Living with a recovering individual requires a certain level of commitment. Below, we have listed several ways in which the family members of the recovering addict or alcoholic can help their loved one – and themselves.
Inform yourself. Understand that recovery is a process, not a “cure.” It is important to keep in mind that addiction is a chronic and relapsing brain disease – there is no quick fix, and there is certainly no cure. Because addiction is such a wholly devastating disease, expecting that things will “return to normal” soon after your loved one completes treatment is unrealistic. In many cases, the disease of addiction will cause immense financial wreckage, interpersonal problems, health issues and unemployment. Picking up the pieces can be strenuous and time-consuming. Because there is such great potential for ongoing hardships, the best thing you can do is inform yourself and remain supportive.
Stay supportive.

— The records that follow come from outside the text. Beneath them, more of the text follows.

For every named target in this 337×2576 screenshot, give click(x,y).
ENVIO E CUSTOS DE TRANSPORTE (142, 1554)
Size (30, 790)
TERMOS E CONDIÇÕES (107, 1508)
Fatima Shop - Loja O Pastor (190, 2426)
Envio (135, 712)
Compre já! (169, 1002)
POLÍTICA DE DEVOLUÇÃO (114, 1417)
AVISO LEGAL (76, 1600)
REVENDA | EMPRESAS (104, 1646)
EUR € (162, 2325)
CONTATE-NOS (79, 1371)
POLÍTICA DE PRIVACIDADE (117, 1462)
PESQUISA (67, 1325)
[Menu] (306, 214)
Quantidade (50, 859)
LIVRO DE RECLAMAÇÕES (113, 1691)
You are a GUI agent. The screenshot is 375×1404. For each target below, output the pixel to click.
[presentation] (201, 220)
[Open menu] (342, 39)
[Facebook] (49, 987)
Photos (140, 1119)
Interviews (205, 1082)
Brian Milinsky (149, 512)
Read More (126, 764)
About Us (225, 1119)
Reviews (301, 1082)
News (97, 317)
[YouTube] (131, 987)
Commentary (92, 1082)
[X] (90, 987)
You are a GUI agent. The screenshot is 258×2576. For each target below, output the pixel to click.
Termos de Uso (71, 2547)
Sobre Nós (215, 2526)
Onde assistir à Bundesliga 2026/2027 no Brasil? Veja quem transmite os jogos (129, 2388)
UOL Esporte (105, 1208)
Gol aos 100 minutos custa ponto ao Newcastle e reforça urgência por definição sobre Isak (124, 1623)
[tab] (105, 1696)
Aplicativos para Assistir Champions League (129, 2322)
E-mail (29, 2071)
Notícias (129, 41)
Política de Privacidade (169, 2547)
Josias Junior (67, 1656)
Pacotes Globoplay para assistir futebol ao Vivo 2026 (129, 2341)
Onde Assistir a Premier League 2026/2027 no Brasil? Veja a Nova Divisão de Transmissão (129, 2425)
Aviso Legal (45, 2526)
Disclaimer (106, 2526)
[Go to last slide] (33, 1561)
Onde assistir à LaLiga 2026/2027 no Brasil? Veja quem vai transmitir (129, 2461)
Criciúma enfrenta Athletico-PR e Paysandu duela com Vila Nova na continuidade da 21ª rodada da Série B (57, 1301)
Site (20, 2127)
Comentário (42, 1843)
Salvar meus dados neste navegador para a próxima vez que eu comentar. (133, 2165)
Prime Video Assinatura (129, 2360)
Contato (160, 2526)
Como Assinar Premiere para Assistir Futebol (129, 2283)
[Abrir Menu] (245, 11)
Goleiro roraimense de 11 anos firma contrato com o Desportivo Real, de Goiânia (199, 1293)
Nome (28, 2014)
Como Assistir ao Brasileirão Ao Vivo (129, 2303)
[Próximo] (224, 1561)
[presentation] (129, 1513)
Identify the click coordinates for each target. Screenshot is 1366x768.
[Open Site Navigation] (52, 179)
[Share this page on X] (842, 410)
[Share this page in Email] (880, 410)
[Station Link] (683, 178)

It is imperative that, when a loved one returns from inpatient treatment, the entire family work together to implement a healthy lifestyle change. Those in early recovery may be triggered by presence of alcohol and drugs with-in the home. If family members are unwilling or unable to cease the use of chemical substances, a sober living home or halfway house may prove to be a better option. It is also important to bear in mind that early recovery can be a time of immense loneliness, seeing as so many bridges were burned over the course of active addiction. The best way to support a newly sober loved one is by lending an open and understanding ear. No judgment, no criticism, no advice; just compassionate and sympathetic encouragement.
Find additional support for yourself. You will inevitably find it hard to support your loved one if you do not first take care of your own emotional, mental and spiritual needs. Living with an addict does quite a number on the psyche, and it is unrealistic to assume that the damage caused will repair itself simply because the household is free of active addiction. When dealing with addiction, it is natural to want to find someone or something to blame – oftentimes, we blame ourselves, at least in part. Remember that you are only in control of your own thoughts, feelings and behaviors – you do not have the ability to change anyone else, for the worse or for the better. Take time and space for yourself and for your own healing. Look into joining support groups such as Al-Anon, and find yourself a professional therapist who will help you work through your resentments in a healthy and effective way.